East Cambs NWA (5)
Neighbourhood Watch Groups
 What does a Coordinator Do? 
  • Identifies vulnerable people within the Scheme.

Note that the elderly are particularly vulnerable to distraction burglaries (bogus callers), and should receive the relevant advice and encouragement to take precautions.

  • Encourages the members of the Scheme to look out for each other.

Keep an eye open for strangers in places they shouldn’t be. It goes without saying that before you can recognise a stranger, you must be able to recognise your neighbours – obvious; but in today’s society we do not always know those who live just a few doors away from us!

  • Generally fosters a community spirit within the Scheme.

The day to day communications and activities within the Scheme tend to encourage the development of a community spirit. However, sometimes a little more effort is required.

  • Communicates with the neighbours.

The mere existence of a coordinator can add additional assurance to many neighbours. It is a comfort to know that someone is there, close by ready and willing to help.

  •  Receives information from the local police and passes the  relevant information to members of the watch.

     Information is received by phone, e-mail and leaflets.

    This is a two way traffic, and information is also passed back to the

    local police  and  others.

  •  Borrows marking equipment from the local chairman and lends it   to the members.

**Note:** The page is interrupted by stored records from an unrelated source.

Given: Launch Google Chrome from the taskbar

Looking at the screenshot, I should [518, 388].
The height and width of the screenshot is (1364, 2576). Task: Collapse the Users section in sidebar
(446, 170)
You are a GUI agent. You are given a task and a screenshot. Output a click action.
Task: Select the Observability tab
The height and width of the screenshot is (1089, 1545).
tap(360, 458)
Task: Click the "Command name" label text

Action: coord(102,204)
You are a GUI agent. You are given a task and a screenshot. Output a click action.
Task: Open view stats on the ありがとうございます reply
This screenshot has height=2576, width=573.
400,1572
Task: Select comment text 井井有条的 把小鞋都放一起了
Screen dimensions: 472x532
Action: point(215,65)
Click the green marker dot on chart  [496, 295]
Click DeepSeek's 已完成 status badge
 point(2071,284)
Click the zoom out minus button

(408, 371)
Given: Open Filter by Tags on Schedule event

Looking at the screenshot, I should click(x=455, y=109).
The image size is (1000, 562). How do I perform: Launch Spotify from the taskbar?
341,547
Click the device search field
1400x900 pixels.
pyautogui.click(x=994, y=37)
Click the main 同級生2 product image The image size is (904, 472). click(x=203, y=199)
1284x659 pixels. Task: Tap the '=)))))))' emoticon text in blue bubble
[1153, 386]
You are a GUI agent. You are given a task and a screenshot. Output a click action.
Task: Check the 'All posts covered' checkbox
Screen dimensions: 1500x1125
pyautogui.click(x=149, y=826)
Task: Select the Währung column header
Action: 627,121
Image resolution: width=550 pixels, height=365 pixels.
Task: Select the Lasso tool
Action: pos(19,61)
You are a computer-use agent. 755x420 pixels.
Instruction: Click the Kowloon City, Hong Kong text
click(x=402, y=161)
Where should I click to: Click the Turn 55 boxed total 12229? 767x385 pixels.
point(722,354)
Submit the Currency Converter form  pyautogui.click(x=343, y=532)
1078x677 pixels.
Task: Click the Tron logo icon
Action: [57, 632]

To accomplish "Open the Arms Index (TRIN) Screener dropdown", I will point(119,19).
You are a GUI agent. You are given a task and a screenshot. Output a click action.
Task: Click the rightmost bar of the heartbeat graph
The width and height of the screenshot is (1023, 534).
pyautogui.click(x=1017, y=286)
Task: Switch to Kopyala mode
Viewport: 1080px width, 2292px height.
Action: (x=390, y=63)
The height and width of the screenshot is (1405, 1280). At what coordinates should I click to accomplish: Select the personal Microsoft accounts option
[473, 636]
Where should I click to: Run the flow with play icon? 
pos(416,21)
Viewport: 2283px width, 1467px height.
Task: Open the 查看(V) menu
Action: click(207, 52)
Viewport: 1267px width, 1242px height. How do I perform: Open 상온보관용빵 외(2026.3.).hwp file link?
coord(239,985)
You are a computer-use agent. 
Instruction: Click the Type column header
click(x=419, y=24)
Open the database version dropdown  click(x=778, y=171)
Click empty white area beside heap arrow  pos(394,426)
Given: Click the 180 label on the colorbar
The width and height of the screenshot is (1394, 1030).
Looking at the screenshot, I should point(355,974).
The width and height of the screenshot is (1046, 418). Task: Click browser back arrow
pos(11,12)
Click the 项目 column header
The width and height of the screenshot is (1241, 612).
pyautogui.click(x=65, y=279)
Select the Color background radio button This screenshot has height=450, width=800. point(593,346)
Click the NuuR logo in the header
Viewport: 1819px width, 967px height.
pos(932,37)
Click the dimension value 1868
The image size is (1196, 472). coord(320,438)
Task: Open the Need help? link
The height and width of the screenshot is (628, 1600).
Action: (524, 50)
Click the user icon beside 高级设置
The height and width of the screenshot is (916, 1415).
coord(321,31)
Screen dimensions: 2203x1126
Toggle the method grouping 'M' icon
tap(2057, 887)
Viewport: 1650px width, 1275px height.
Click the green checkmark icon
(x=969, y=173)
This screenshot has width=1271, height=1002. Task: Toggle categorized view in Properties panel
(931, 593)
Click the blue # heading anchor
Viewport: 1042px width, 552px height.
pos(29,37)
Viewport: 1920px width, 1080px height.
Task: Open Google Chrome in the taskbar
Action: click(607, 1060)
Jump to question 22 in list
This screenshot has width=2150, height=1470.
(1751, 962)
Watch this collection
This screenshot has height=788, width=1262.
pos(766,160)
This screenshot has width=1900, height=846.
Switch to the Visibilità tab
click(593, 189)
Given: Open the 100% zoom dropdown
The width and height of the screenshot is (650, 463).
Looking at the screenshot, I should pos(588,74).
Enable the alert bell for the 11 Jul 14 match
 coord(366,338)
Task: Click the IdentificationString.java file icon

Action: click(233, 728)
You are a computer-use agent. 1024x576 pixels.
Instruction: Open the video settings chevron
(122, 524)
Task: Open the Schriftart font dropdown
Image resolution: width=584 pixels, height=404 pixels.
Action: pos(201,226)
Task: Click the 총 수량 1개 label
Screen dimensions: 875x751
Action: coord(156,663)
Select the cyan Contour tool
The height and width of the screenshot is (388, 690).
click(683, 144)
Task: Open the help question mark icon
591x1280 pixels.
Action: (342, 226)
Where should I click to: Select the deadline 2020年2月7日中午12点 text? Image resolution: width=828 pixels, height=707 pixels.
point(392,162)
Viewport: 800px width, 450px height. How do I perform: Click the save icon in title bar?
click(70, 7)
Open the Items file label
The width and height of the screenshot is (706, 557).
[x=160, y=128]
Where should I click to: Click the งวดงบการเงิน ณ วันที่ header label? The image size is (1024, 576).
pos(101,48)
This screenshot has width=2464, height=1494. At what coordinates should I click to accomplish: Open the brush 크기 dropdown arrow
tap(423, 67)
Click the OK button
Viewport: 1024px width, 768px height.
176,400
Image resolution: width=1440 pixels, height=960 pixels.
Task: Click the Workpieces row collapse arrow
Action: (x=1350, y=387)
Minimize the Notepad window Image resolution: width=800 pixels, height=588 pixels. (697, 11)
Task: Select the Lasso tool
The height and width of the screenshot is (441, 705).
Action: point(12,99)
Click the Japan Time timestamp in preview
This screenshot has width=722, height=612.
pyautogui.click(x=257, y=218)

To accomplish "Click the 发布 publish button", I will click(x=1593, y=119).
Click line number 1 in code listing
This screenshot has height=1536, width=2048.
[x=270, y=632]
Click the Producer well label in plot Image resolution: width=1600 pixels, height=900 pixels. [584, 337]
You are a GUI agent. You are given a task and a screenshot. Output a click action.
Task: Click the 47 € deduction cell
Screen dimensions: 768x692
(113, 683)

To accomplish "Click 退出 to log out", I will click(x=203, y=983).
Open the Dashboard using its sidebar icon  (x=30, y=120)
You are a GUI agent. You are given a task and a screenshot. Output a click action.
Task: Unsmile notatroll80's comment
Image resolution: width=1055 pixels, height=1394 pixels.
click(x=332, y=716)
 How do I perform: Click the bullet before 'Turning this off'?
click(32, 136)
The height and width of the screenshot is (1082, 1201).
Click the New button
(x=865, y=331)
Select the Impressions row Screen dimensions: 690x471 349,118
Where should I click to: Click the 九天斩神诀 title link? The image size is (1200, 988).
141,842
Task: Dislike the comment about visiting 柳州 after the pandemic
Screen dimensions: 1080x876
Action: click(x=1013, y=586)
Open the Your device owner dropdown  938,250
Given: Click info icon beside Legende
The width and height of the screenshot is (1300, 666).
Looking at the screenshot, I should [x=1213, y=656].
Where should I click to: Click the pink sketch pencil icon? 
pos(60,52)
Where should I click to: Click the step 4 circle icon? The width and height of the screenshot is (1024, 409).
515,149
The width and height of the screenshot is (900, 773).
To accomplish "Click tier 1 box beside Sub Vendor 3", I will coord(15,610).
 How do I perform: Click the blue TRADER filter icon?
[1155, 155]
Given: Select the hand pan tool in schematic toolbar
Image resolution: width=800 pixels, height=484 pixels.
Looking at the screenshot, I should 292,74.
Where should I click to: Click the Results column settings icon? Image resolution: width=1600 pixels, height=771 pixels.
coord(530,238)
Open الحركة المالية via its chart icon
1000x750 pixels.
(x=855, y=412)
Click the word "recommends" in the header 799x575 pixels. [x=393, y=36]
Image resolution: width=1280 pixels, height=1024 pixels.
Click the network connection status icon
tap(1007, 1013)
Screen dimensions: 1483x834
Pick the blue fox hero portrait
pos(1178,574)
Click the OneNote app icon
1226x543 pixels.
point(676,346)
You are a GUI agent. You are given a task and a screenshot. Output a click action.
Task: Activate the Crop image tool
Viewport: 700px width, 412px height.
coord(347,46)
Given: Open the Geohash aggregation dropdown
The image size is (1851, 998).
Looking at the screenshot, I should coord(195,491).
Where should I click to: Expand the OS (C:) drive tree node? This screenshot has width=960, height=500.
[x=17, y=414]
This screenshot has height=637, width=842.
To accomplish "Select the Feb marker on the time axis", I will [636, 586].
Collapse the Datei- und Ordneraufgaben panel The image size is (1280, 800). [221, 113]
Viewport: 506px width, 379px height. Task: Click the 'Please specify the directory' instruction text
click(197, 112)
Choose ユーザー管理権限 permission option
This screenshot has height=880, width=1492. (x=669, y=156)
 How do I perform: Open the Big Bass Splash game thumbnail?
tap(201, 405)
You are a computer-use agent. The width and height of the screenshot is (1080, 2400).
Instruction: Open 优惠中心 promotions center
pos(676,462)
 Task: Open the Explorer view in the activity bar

      The set includes engraving equipment for post coding

      items within the home and garden.

  • Advises his/her neighbours that the Scheme is established and that he/she is their coordinator and can be contacted.

Neighbours are provided with window stickers to show that they are within an established scheme.

Note that some householders are reluctant to call the police for minor problems (e.g. a young person spraying graffiti) but they are willing to contact the coordinator. It is often the supposedly minor offences, or antisocial behaviour, that causes particular distress within a neighbourhood.

  • Obtains signs from the chairman of the local Neighbourhood Watch to fix in prominent locations.
     One, or possibly more, street sign(s) is fixed to an appropriate lamp-post (see picture below). These notices, together with window stickers are a good  start,  they are  even more effective than “beware of the dog” signs.
 
 

                                                              

                                                     A typical street sign that for many years
                                                 has been effective in helping to deter crime
 
  • Registers his/her Scheme with the local police.

     A surprisingly simple form – nothing like a tax return!

          

  •      Contacts his/her neighbours and agrees that a Scheme needs to be  established.

  This is easy - who would disagree

  •  Attends meetings with other coordinators and the police.

The primary meetings are held once a quarter. At these meetings Ely Sector police pass on information on recent crime trends and aspects of security that may need special attention.

Neighbourhood Watch members raise matters which are of concern to their neighbourhoods.

And thus as a result of these meetings the coordinators are advised of matters that need their attention and the local police are able to obtain information which assists them with neighbourhood policing.